Moi aussi, je me pose la question.

 
kuroneko 2023-12-01

Un bureau devant les toilettes à l’américaine... ?

 
xguru 2023-12-01

Histoire d’horreur autour du PIP chez Amazon

Les histoires de PIP chez Amazon sont toujours un peu…

 
GN⁺ 2023-12-01
Avis Hacker News
  • L’un des problèmes des programmes de PIP (plan d’amélioration des performances) dans les entreprises FAANG est que, malgré une barrière d’entrée très élevée à l’embauche, 30 % des employés sont considérés comme peu performants et 6 % sont éliminés chaque année.

    Les processus d’entretien des entreprises FAANG sont extrêmement compétitifs, et bien qu’elles cherchent à attirer les meilleurs talents grâce à une rémunération élevée, licencier ensuite chaque année autant d’employés jugés peu performants ressemble à un ajustement après sur-embauche.

  • Le modèle de Wall Street, qui consiste à licencier d’un coup avec une indemnité de départ, est plus humain que de vivre toute l’année sous la menace d’un PIP avec un fort risque de licenciement.

    Certaines entreprises ont besoin de réductions d’effectifs annuelles, mais licencier chaque année des employés jugés peu performants malgré un processus de recrutement aussi compétitif risque à terme d’épuiser le vivier de talents.

  • D’après une expérience chez Amazon, les systèmes de gestion de la performance et de rémunération sont durs, et beaucoup de personnes partent puis reviennent afin d’éviter une baisse de leur rémunération.

    Dans des entreprises comme Amazon, il existe des programmes d’incitation financière censés encourager les longues carrières, mais ils peuvent en pratique pousser les employés à partir juste avant de toucher des récompenses importantes.

  • En tant que développeur CRUD ordinaire de 46 ans, une personne a reçu une offre d’Amazon, mais a choisi un poste en télétravail chez AWS Professional Services en tenant compte de la préparation aux entretiens de code, d’un déménagement à Seattle et de la réputation d’Amazon.

    Après une courte expérience chez Amazon, cette personne a été mise en PIP puis licenciée, mais se dit satisfaite d’avoir trouvé ensuite un nouvel emploi moins stressant.

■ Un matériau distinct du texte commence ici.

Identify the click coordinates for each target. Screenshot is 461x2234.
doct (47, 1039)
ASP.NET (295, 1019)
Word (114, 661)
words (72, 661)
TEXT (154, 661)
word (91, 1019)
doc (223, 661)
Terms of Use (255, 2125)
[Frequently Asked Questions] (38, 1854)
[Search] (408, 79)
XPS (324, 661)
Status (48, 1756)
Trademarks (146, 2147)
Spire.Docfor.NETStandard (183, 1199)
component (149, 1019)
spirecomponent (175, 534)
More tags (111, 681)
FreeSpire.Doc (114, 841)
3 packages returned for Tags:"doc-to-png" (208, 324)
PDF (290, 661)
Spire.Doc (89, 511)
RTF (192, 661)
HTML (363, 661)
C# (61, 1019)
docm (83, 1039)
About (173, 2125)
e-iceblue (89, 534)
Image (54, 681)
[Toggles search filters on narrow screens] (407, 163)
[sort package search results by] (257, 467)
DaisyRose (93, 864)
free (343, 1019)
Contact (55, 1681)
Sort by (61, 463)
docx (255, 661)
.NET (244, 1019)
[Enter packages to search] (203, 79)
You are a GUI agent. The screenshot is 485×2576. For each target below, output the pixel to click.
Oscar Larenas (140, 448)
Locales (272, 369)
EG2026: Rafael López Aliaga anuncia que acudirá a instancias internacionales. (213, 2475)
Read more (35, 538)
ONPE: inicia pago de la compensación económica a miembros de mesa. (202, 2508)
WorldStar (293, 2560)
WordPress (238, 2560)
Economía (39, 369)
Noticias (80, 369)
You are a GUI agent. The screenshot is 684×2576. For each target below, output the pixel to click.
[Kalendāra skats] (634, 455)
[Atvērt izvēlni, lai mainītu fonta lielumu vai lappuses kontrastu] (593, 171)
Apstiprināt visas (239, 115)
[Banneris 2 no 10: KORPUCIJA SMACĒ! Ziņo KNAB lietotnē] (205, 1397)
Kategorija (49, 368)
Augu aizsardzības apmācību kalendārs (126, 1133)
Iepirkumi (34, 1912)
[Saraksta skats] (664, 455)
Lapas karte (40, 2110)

  • En travaillant dans la finance haut de gamme, il était courant que 3 à 5 % des employés soient licenciés tous les 1 à 2 ans, avec une annonce soudaine suivie d’une indemnité de départ.

    Faire porter aux employés, via un système comme le PIP, une charge relevant de la gestion financière de l’entreprise plutôt que de leur performance individuelle s’apparente à de la torture psychologique.

  • Une entreprise qui doit placer chaque année un certain pourcentage de ses employés en PIP n’est pas une bonne entreprise, car cela peut viser même des salariés qui n’ont en réalité aucun problème.

    Si l’entreprise impose chaque année qu’un pourcentage fixe des employés passe en PIP, même des personnes sans problème réel peuvent se retrouver concernées.

  • Il est normal de comprendre qu’un employé peut être licencié selon la politique de l’entreprise, et de quitter l’entreprise dans son propre intérêt.

    Qu’un employé parte pour défendre ses propres intérêts est perçu comme faisant partie normale du monde des affaires.

  • Les nombreux récits négatifs sur les mauvaises conditions de travail chez Amazon suscitent de l’hésitation à l’idée d’y travailler.

    La technologie d’Amazon est intéressante, mais l’environnement de travail fait craindre des problèmes de santé mentale.

  • Après avoir travaillé longtemps aux RH d’Amazon, il est difficile de comprendre qu’on exprime seulement ensuite sa surprise face aux aspects négatifs de l’entreprise.

    L’expérience chez Amazon a permis de gagner beaucoup d’argent, mais s’accompagne aussi de critiques sur les mauvais traitements infligés aux employés au cours du processus.

  • En tant que manager, avoir dû appliquer à son équipe le processus de PIP a été une expérience terrible, et dans la plupart des cas, un PIP mène au licenciement.

    Forcer l’entrée en PIP d’employés jugés faibles pour respecter un budget annuel est profondément injuste.

  • Les entreprises tech devraient normaliser l’attribution mensuelle d’actions ; sinon, cela ressemble à une arnaque donnant l’impression que les salaires ne sont pas réellement bons.

    Les startups doivent garder une table de capitalisation resserrée, mais les grandes entreprises pourraient améliorer leur système de distribution d’actions aux employés.